My view is that the comparative durability of a worldview is evidence of a net higher truth value of that worldview, or belief system. Truth value might be defined as the sum of the market value of each belief in a belief system, plus any interaction effects. Productivity gains from a workplace comprised of relatively fewer lies and liars would be one way to realize gains from a worldview on a market. Then there are also more trivial routes including supply and demand for religious services and books. By using the generic notion of a belief system, we can similarly compare gains from physics, biology, psychology, and various religions.

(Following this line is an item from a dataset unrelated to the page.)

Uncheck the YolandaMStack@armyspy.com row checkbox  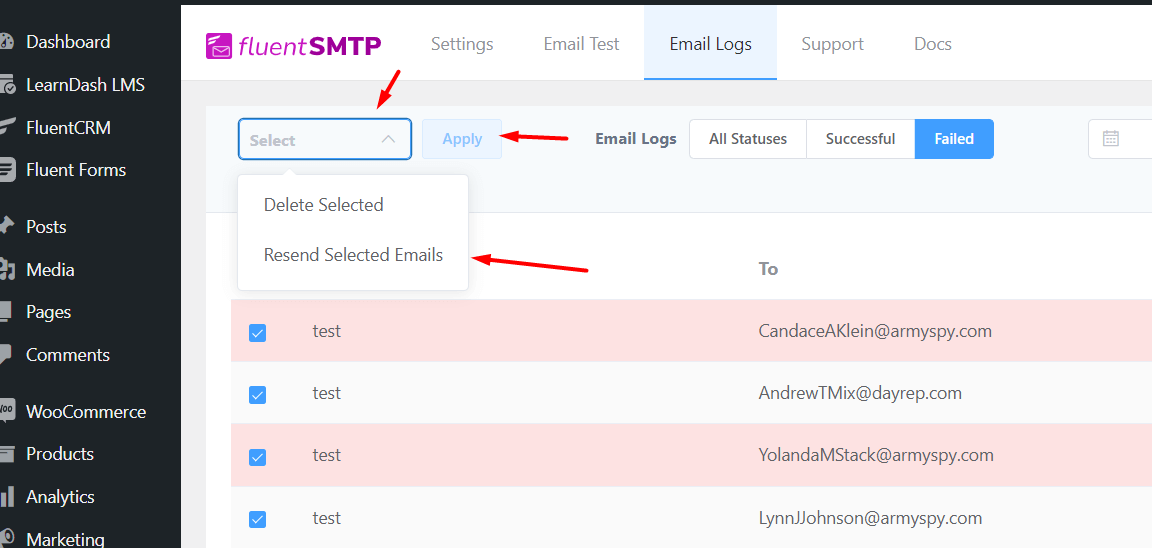tap(257, 456)
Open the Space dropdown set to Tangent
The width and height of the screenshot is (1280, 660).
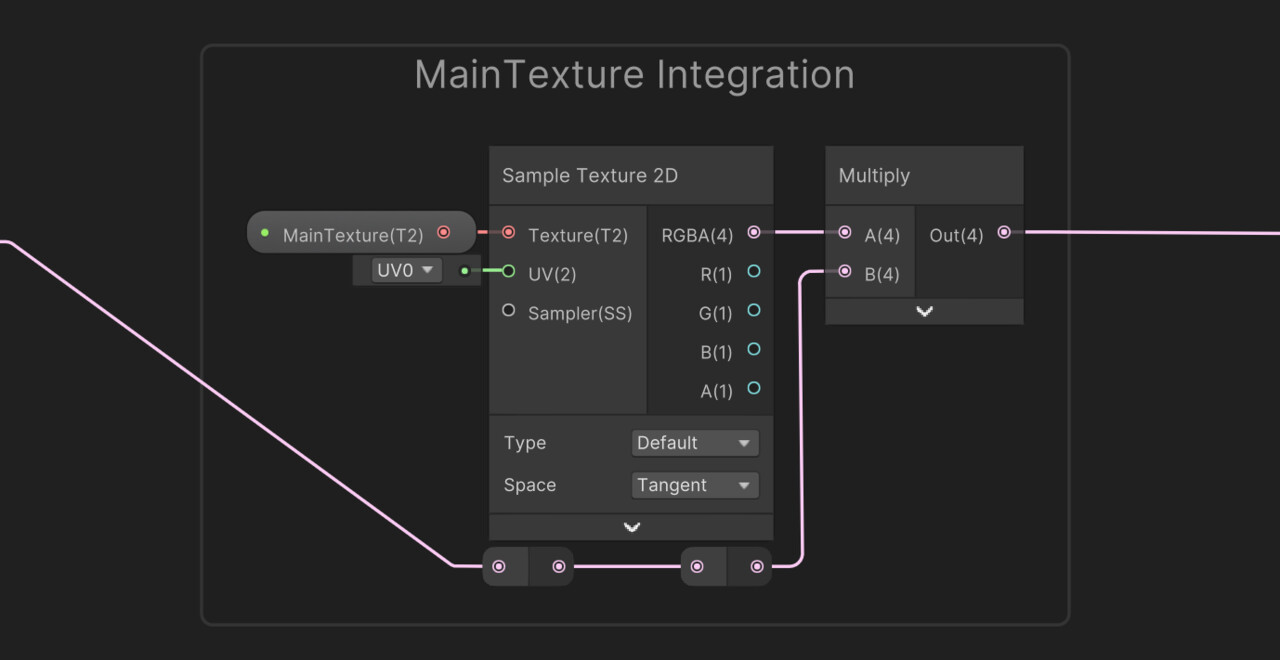coord(695,485)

In the current news we hear about a resurgence of Roman Catholic sexual abuse cases. Surely sexual abuse isn't a quality of an economically efficient or morally desirable institution. On an economic view alone, billions have been spent on court cases and cover ups. How could any organization expect to grow market share while enduring such massive direct costs, plus reputation and other associated costs, when faced with competitors without such issues? In addition there may be inefficiency built in to the structure of large, hierarchical institutions and organizations.
The answer is that the Roman Catholic church hasn't been growing. Christianity has been becoming less Roman Catholic, indeed less like any of the mainstream denominations, and more Evangelical, non-denominational, and Protestant. These denominations tend away from hierarchical and toward distributed polity, consistent with certain economic theories about the efficiency of markets and crowds over hierarchies as an optimal structure.
So the theory that correct or optimal information and beliefs flourish or emerge in relatively free markets over time is not falsified by the durability of Christianity. Instead, the truth and effectiveness of certain Christian kinds are proved, and Roman Catholic-like practices (RC, Anglican, Episcopalian, etc) are shown to be comparatively non-robust. This may be seen as evidence of those denominations holding comparatively inferior theology and/or practice.
This indicates a trend hidden in the Pew religion data. Christianity is growing, but it is also improving. Likewise, what sort of Islam is growing? If the story about institutional durability is to be believed then Islam is set to stagnate. Economic incentives would tend to foster liberal Islam, because liberal Islam is relatively peaceful and peace moves with strong markets. However, liberal Islam is not theologically tenable. These incentives move in opposite directions, driving stagnation. Western Islam is certainly becoming more liberal, but the trend is less clear globally.
In regions where violent Islam is already institutionalized, those regions have relatively weak free market incentives and therefore incentives to move away from a belief system like Islam will be reduced. Notice that the growth in Islam which Pew predicts is mostly explained by population growth effects, not conversion. Wealth effects in general work to reduce conflict, however, so there is some possibility that enriching third world countries, which is driving up Muslim population growth through better healthcare, will also facilitate broader market conditions enabling free flow of information and so on, causing Islam to liberalize or altogether deteriorate at faster-than-expected rates.
Perhaps Pew is already modelling the endogeneity of wealth and nonviolence, albeit implicitly, through their modelling of population growth. We know higher wealth and literacy drive down population growth and Pew is modeling high-but-marginally-decreasing population growth for Muslims already. In order to argue lower-than-predicted population share for Islam we would need to find a threshold effect or a higher interaction effect for literacy on Muslim birth or deconversion compared to literacy on other religions, but I haven't seen any data like that. It remains speculative.
To the contrary, it seems Western Muslims in the US are leaving Islam at nearly the same rate as Christians are leaving Christianity. However, if Christianity is able to improve as an institution through the purging of weaker denominations, practices, and theological variants, it may gain a comparative advantage.
(*Sarcastic voice*) Who knows? Maybe the longer term success of Christianity does relate to minutia like self-identified Christians ceasing sexual abuse.